Prince of Achaea (Neapolitan nobility)
- Reign: 5 March 1678 – 31 January 1701
- Predecessor: Antonio Tocco
- Successor: Leonardo VII Tocco
- Born: 15 March 1668 Naples
- Died: 31 January 1701 (aged 33) Naples
- Spouse: Livia Sanseverino
- Issue: Beatrice Tocco Marianna Tocco Dorotea Tocco Leonardo VII Tocco Nicola Maria Tocco
- Dynasty: Tocco
- Father: Leonardo VI Tocco
- Mother: Beatrice Ventimiglia

= Carlo Antonio Tocco =

Prince of Montemiletto

Don Carlo Antonio Tocco (15 March 1668 – 31 January 1701) was a 17th-century Italian noble, serving as the Prince of Montemiletto and the Prince of Achaea from the death of his grandfather Antonio Tocco in 1678 to his own death in 1701.

== Biography ==
Carlo Antonio Tocco was born in Naples on 15 March 1668, as the son of Leonardo VI Tocco and the Italian noblewoman Beatrice Ventimiglia. He had one sibling, his sister Ippolita Tocco (1669–1698). It appears that Leonardo quarrelled with his father (and Carlo Antonio's grandfather) Antonio Tocco over the Tocco family inheritance, given that Leonardo was disinherited from most of their family titles in 1658 and 1666. Leonardo predeceased Antonio, dying on 26 September 1670, when Carlo Antonio was just two years old.
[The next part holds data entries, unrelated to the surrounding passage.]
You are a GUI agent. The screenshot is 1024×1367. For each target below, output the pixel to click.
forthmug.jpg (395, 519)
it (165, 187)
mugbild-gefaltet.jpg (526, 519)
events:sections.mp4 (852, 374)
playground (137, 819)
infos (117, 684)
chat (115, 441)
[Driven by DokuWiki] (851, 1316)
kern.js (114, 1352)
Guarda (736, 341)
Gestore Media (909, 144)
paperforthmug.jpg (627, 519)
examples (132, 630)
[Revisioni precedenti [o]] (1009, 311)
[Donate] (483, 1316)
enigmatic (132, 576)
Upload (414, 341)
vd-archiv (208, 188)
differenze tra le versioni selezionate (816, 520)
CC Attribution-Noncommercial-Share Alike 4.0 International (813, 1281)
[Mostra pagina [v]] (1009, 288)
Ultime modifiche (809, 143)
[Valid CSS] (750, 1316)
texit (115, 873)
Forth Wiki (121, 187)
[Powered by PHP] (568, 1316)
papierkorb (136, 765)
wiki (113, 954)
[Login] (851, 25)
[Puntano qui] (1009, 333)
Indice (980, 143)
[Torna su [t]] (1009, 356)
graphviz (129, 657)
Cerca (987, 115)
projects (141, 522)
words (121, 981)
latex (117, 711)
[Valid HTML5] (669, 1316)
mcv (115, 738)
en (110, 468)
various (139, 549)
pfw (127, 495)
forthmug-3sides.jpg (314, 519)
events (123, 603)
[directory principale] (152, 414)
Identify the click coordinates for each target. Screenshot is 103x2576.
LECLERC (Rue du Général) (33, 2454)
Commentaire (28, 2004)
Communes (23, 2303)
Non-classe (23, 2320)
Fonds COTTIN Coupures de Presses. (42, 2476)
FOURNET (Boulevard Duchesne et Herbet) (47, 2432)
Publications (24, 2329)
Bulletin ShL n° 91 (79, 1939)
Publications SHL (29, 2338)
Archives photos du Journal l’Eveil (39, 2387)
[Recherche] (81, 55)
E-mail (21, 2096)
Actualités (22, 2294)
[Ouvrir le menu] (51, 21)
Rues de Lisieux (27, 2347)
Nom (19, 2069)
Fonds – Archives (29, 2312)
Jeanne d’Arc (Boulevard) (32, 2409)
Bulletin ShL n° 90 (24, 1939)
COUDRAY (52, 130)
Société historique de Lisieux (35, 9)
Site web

Upon Antonio Tocco's death on 5 March 1678, his titles were inherited by the young Carlo Antonio, who thus became lord of various fiefs the family had acquired in Italy. The most prominent of their lands in Italy was the town of Montemiletto, and Carlo Antonio is attested to have titled himself as the "illustrious prince of Achaea and Montemiletto".

Carlo Antonio further expanded the family lands, buying the fiefs of Nocelle and Fontanarosa from Prince Giovan Battista Ludovisi for 14,500 scudi on 4 August 1687. On 2 June 1688, Carlo Antonio sold the barony of Calabritto, acquired by his grandfather in 1665. Carlo Antonio married Livia Sanseverino, daughter of Carlo Maria Sanseverino, the prince of Bisignano, on 2 June 1688 in Naples.

Carlo Antonio died in Naples on 31 January 1701.

== Family ==
With his wife Livia Sanseverino, Carlo Antonio had five children:

- Beatrice Tocco (24 June 1689 – 6 February 1761), daughter.
- Marianna Tocco (16 August 1691 – 18 October 1758), daughter.
- Dorotea Tocco (23 November 1696 – ?), daughter.
- Leonardo VII Tocco (1 January 1698 – 31 March 1776), son.
- Nicola Maria Tocco (7 May 1700 – 19 March 1769), son.